YOUR ASSIGNMENT :: "computer" is the word to look for; say how many lines of the listing below contain it, and nothing else.

INPUT FOR THIS TASK ::
——
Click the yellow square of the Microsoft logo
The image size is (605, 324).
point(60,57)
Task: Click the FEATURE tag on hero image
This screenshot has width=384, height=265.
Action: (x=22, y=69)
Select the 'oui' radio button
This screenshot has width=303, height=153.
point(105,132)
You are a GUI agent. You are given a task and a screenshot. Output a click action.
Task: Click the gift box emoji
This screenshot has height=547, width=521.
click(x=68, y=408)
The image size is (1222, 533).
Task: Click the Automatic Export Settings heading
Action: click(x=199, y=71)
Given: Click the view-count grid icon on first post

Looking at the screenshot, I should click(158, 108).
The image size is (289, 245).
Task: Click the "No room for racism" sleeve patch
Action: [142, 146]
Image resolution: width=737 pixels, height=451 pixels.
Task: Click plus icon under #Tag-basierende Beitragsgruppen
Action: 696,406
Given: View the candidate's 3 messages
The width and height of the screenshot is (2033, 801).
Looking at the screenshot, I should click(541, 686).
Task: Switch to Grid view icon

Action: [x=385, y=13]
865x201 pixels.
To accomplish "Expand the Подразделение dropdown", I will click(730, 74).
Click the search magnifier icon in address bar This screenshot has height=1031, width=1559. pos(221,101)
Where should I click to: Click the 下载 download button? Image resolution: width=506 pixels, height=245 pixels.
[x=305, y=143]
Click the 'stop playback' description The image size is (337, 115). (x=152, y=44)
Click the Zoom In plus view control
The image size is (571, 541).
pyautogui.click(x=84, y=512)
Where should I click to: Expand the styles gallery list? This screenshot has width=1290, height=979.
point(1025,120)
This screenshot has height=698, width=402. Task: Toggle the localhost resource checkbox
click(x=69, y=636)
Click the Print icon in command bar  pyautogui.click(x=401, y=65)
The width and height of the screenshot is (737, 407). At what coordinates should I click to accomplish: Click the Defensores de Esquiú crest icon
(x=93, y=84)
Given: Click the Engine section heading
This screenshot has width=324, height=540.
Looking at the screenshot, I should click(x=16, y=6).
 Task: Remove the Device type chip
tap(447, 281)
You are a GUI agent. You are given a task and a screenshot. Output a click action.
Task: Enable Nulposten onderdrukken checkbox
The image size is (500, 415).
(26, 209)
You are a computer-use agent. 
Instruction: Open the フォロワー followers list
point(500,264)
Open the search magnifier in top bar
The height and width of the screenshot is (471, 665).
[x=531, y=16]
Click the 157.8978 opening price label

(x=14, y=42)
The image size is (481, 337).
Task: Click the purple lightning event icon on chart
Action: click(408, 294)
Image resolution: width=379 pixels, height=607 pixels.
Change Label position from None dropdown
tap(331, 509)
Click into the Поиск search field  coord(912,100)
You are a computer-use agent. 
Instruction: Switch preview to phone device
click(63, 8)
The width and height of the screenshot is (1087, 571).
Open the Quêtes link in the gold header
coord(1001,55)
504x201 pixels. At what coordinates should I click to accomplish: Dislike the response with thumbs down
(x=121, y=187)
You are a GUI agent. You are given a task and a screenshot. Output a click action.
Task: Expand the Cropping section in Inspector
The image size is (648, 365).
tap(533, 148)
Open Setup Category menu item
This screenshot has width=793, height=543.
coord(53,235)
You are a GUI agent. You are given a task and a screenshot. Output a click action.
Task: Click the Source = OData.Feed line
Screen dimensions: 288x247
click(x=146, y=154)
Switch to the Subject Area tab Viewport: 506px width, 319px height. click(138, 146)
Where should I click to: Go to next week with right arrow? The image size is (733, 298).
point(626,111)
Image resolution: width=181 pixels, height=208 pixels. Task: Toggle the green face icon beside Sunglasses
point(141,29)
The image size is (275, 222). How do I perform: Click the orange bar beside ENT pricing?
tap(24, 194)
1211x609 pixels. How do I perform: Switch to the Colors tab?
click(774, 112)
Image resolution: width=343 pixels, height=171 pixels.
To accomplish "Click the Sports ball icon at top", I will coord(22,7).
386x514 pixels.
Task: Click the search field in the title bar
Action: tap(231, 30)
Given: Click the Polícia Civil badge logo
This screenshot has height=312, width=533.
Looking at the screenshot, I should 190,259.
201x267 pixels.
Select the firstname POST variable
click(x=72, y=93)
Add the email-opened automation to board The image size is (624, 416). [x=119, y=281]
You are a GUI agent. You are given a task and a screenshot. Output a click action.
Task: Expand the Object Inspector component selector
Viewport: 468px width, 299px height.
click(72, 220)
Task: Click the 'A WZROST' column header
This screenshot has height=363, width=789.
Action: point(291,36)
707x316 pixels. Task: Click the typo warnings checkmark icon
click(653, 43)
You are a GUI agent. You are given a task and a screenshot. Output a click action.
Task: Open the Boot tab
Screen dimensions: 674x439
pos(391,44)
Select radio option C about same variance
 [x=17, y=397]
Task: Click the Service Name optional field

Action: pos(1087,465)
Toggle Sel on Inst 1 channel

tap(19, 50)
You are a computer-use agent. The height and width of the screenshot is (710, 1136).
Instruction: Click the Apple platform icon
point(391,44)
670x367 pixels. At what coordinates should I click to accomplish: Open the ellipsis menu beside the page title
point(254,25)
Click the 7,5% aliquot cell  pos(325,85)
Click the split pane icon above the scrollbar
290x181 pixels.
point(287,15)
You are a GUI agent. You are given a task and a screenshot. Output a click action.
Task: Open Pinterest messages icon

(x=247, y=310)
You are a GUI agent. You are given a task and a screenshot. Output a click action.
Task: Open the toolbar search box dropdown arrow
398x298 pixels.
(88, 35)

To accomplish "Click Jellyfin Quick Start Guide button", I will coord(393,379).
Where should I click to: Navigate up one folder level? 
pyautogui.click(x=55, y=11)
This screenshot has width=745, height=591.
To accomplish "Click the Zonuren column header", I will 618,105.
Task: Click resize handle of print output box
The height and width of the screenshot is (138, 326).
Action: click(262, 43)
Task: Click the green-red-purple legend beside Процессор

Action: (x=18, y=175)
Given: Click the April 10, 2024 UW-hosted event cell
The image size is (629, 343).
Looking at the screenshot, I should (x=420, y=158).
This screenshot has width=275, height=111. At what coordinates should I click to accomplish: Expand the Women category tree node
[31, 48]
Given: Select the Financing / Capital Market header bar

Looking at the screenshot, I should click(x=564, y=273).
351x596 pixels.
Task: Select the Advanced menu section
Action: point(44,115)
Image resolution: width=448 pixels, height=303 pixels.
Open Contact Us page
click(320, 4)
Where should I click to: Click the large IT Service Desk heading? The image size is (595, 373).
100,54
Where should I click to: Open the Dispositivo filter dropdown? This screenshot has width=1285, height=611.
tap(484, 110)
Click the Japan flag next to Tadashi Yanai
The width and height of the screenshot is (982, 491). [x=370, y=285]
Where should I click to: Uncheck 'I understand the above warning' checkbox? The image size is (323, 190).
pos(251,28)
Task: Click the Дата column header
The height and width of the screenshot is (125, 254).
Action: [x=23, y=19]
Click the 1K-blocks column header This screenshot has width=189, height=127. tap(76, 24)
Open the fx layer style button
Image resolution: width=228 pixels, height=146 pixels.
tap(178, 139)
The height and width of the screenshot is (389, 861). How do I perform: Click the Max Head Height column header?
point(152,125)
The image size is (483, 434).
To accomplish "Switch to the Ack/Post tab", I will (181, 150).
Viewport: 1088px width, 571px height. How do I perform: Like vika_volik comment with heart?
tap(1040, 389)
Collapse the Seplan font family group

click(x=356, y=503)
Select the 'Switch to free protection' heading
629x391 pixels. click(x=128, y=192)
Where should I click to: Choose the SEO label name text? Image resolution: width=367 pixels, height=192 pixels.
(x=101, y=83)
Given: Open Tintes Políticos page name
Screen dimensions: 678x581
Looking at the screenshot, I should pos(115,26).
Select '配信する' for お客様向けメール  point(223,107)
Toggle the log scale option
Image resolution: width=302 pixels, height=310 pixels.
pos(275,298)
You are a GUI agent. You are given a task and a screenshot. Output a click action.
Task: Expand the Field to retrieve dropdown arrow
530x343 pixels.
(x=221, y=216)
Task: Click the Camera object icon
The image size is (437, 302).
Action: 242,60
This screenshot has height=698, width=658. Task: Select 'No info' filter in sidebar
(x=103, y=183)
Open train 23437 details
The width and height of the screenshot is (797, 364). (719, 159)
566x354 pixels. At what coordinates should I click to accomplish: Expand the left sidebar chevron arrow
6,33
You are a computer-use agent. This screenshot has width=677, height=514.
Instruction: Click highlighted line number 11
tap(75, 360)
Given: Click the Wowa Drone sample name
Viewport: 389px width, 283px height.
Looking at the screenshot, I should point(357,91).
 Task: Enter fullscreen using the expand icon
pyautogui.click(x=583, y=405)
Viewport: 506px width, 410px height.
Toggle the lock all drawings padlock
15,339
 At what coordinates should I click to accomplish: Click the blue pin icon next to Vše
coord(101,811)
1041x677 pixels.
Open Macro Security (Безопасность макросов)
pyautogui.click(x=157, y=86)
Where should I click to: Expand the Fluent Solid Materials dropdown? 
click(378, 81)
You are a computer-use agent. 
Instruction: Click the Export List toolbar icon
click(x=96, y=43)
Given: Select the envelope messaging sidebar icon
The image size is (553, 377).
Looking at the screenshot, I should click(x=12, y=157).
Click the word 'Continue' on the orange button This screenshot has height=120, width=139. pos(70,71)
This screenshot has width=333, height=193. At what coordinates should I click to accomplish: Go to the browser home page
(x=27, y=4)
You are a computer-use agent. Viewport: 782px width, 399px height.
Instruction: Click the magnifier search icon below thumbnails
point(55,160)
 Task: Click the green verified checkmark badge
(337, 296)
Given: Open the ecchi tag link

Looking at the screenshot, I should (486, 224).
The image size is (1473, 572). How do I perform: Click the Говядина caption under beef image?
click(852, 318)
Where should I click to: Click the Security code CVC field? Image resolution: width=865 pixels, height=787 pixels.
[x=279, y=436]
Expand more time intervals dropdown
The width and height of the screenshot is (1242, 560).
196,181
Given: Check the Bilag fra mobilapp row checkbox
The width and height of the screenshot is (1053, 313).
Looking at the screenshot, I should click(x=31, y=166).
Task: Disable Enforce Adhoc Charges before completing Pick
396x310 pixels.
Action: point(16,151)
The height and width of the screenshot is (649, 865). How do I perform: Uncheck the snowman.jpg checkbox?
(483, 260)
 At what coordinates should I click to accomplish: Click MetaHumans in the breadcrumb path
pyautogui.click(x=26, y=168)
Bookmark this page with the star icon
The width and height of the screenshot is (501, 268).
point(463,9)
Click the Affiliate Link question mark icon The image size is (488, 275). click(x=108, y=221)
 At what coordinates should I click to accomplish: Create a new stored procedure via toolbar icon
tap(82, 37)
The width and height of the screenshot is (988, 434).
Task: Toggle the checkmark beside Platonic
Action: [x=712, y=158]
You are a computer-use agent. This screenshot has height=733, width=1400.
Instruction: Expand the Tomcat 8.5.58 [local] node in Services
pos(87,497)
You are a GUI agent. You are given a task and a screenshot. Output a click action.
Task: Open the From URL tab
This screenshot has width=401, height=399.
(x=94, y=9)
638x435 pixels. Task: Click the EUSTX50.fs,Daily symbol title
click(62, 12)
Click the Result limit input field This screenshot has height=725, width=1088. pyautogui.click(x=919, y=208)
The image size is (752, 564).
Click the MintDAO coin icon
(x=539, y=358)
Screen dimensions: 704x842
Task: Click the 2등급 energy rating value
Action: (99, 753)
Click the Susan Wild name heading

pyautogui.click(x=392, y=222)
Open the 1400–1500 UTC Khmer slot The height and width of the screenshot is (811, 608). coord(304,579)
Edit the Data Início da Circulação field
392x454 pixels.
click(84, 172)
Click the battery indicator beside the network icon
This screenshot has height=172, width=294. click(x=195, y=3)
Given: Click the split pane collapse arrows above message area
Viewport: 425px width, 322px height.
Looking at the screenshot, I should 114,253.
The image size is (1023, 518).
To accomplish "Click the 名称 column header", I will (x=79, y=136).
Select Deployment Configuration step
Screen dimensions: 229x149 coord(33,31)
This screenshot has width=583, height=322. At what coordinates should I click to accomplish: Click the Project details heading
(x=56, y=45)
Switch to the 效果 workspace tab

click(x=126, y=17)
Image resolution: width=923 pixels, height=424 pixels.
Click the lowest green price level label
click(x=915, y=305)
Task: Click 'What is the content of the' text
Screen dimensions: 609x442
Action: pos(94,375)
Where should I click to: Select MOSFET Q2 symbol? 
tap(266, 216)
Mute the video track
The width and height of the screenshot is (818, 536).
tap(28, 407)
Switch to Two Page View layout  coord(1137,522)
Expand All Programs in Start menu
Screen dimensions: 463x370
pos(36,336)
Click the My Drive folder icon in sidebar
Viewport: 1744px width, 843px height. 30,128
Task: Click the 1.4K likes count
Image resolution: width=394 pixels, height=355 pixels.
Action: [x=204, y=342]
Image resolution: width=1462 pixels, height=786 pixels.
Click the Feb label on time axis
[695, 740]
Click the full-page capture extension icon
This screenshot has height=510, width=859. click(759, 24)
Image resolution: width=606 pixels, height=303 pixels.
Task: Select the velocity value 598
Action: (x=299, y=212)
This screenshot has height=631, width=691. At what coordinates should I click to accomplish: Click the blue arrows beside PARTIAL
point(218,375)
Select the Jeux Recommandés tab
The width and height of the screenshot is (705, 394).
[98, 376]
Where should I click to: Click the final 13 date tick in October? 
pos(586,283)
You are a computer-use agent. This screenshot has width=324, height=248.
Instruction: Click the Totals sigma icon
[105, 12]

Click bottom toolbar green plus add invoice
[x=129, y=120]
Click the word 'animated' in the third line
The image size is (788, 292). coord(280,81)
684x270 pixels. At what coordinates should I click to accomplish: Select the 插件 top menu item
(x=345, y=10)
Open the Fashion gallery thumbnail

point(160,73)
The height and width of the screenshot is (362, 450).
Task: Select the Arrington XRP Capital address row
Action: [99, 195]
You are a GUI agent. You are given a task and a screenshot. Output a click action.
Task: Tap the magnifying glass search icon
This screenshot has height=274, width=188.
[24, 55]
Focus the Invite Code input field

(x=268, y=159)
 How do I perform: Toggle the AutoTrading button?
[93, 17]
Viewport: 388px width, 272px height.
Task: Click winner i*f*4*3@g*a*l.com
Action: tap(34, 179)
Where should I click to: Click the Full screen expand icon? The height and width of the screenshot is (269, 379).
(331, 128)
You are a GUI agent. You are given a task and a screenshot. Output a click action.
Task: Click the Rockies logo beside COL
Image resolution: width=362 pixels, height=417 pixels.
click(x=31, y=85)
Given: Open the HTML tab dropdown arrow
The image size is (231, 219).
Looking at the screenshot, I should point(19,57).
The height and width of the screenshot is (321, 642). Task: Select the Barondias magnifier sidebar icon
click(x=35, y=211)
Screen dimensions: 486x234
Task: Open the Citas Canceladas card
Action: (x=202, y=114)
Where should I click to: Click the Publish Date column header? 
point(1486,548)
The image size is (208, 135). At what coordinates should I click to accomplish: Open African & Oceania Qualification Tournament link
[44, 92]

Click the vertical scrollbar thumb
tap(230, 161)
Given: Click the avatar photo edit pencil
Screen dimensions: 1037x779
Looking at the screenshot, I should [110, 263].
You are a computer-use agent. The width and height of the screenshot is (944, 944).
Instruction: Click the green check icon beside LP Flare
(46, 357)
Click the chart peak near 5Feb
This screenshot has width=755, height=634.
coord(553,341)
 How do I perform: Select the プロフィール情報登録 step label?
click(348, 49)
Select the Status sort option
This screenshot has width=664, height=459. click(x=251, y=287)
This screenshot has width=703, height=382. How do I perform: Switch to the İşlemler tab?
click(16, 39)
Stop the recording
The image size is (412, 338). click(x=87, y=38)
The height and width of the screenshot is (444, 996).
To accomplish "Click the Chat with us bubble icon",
——
RESULT FOR THIS TASK :: 9